● WHAT IS EXPECTED:
Copy out the material starting at the line containing "Task: Uncheck Include Letters" and ending at the line containing "Viewport: 778px width, 906px height.". Change "Include Letters" to "Include Symbols" and keep everything else the same.

● EXERCISE INPUTS:
begin

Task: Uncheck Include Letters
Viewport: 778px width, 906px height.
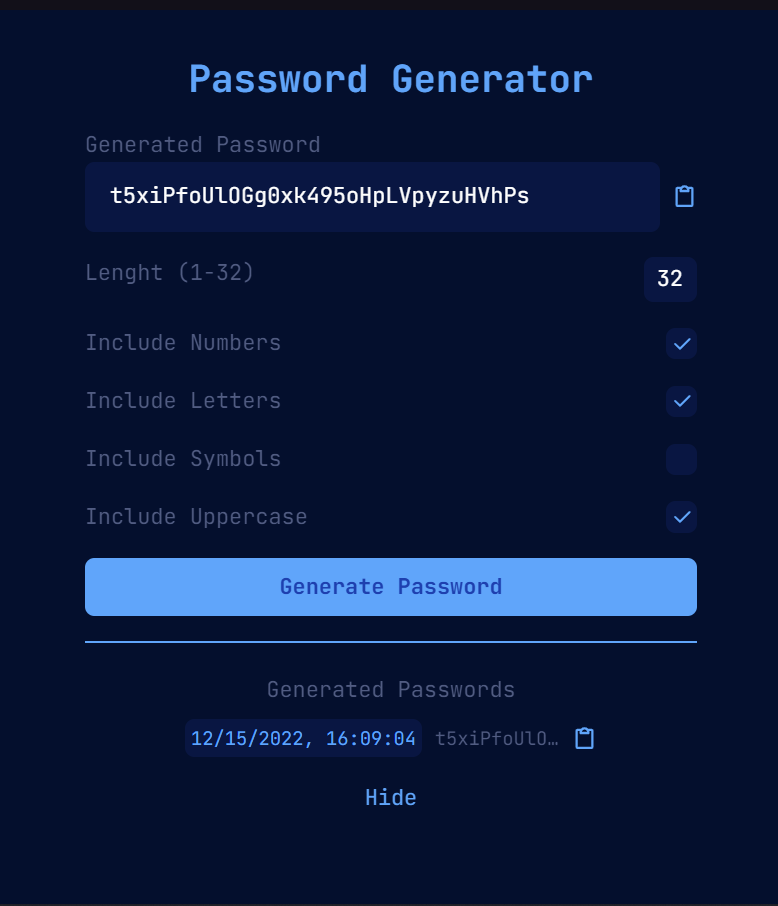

end
begin

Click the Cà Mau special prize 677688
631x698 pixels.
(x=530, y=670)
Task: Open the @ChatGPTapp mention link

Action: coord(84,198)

end
begin

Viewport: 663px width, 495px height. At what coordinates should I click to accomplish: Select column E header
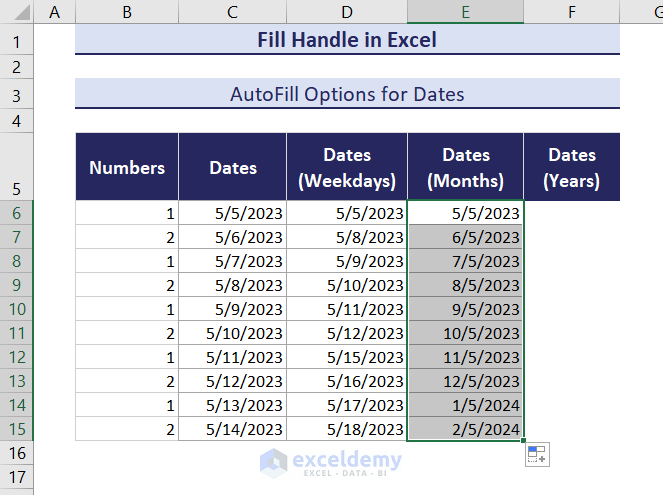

end

● WRITTEN SOLUTION:
Task: Uncheck Include Symbols
Viewport: 778px width, 906px height.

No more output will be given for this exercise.